_WHAT IS EXPECTED:_
Write the entries out again exactly; any picture among them gets left out.

_SOURCE RECORDS:_
************

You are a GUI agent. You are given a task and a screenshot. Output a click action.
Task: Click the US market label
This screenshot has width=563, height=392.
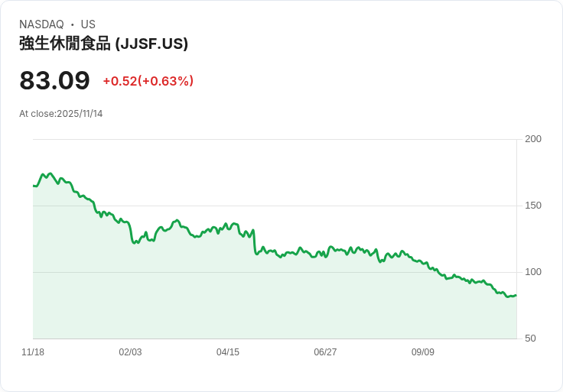tap(88, 24)
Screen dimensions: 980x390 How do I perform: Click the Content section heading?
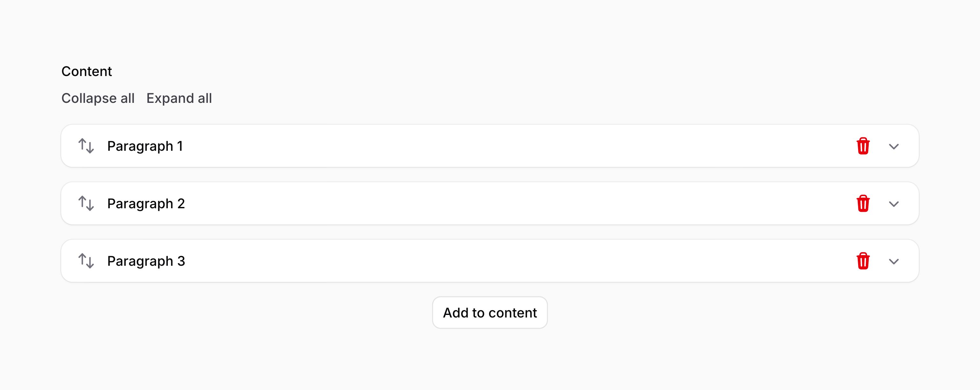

************

_REPLY TO THE TASK:_
You are a GUI agent. You are given a task and a screenshot. Output a click action.
Task: Click the US market label
This screenshot has width=563, height=392.
tap(88, 24)
Screen dimensions: 980x390 How do I perform: Click the Content section heading?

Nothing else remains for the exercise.